Aim – Please format the part of the data that opens with the line containing "The image size" and closes with the line containing "pos(191,95)" as a Markdown table with two columns, Row and Entry. Skip blank lines and leave the pictures out.

::: Supplied material :::

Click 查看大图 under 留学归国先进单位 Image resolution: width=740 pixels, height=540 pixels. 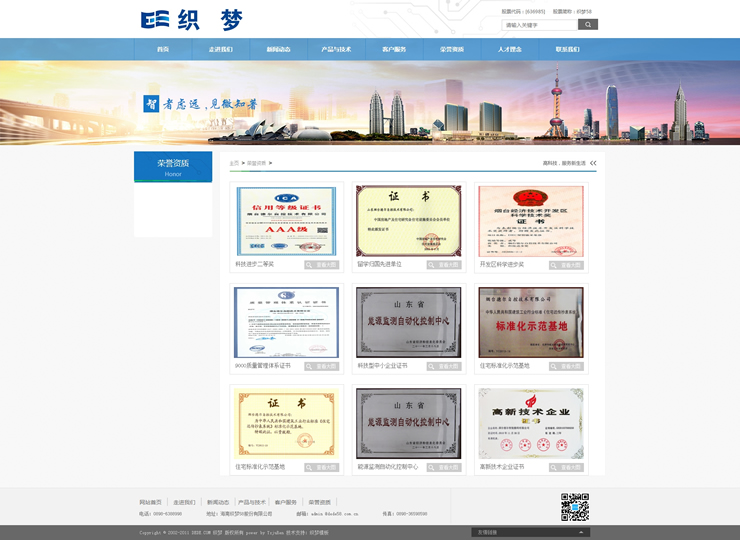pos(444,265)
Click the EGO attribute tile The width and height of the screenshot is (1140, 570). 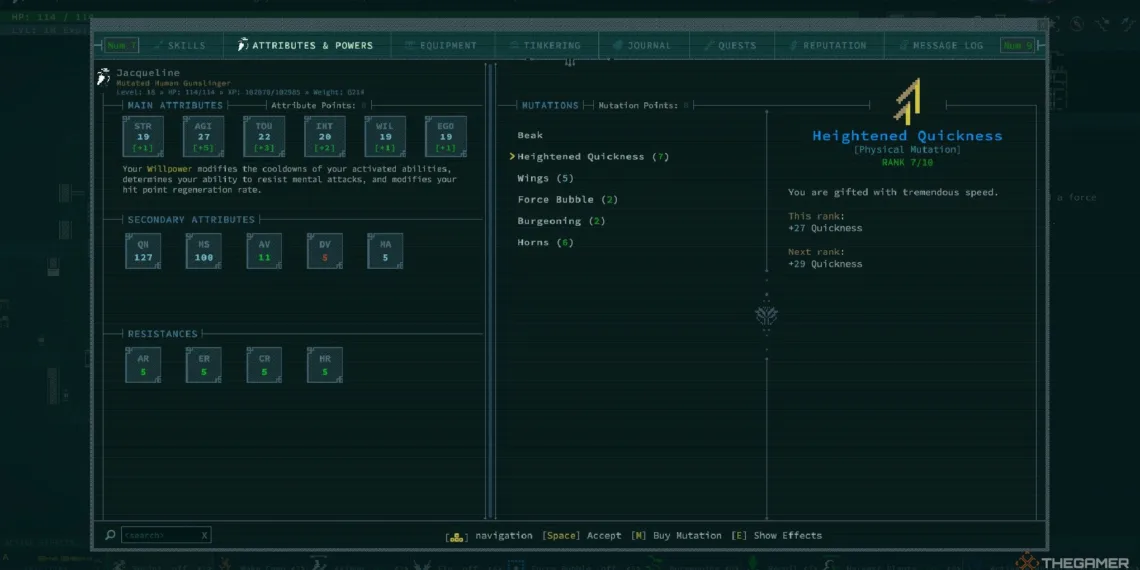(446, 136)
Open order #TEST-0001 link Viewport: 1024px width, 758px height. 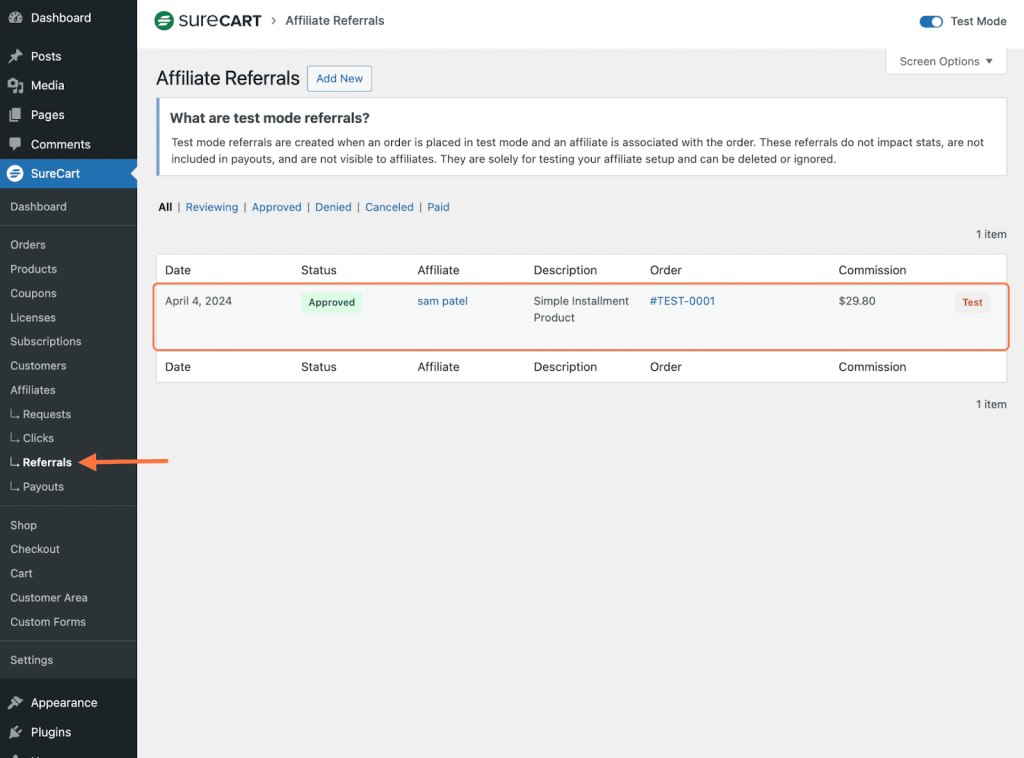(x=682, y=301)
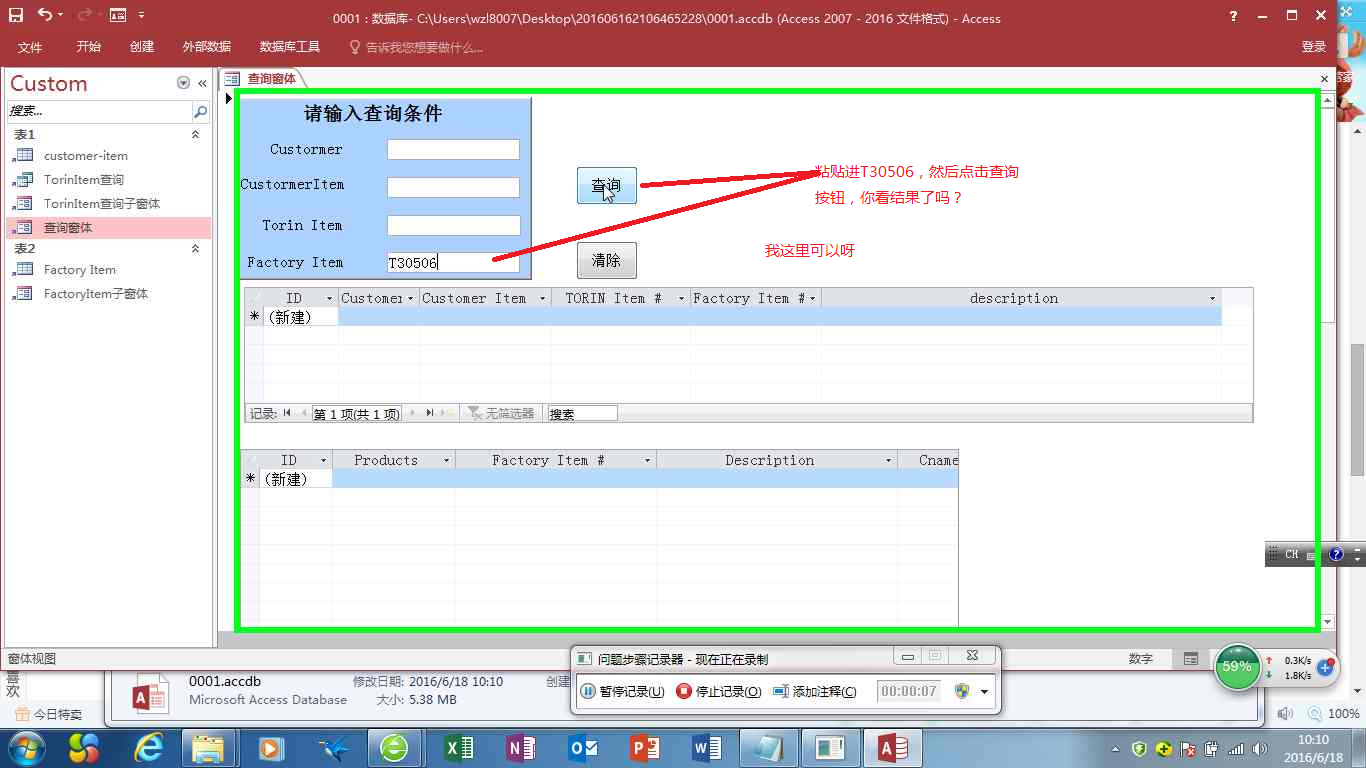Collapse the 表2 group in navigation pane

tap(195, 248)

:::
::: Supplied material :::

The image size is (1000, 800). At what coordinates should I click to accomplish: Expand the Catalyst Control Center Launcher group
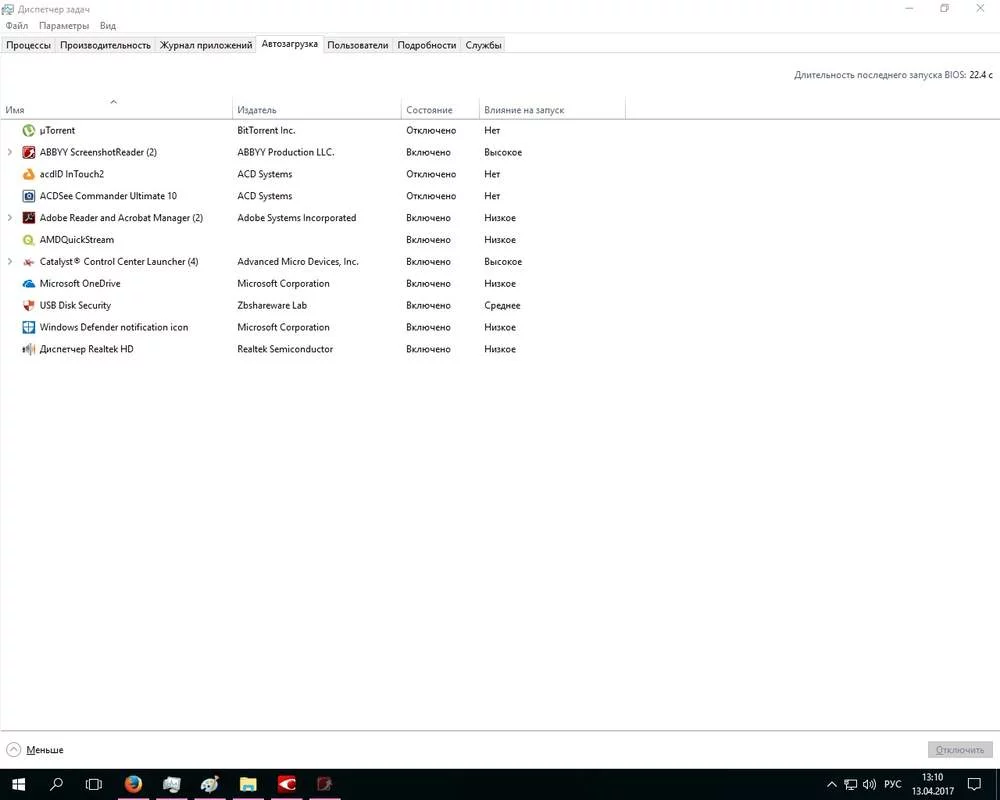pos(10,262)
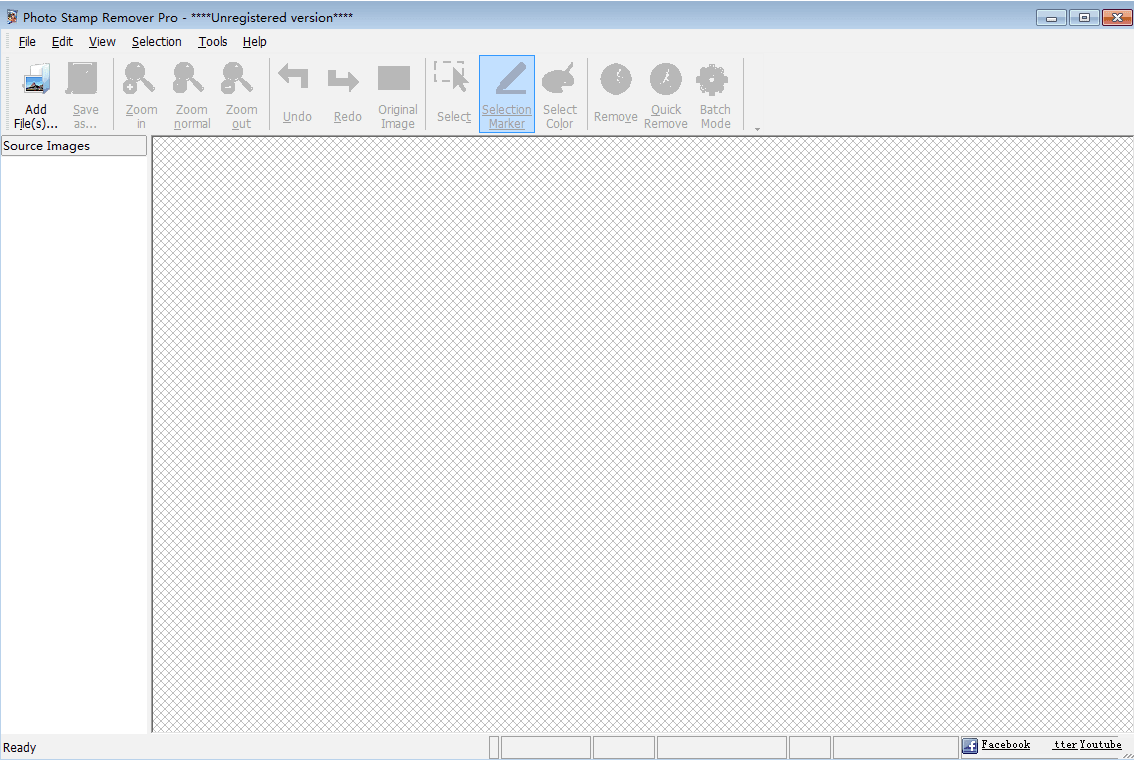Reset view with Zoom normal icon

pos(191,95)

:::

Reply to the task –
| Row | Entry |
|---|---|
| 1 | The image size is (1000, 800). At what coordinates should I click to accomplish: Expand the Catalyst Control Center Launcher group |
| 2 | pos(10,262) |
| 3 | Reset view with Zoom normal icon |
| 4 | pos(191,95) |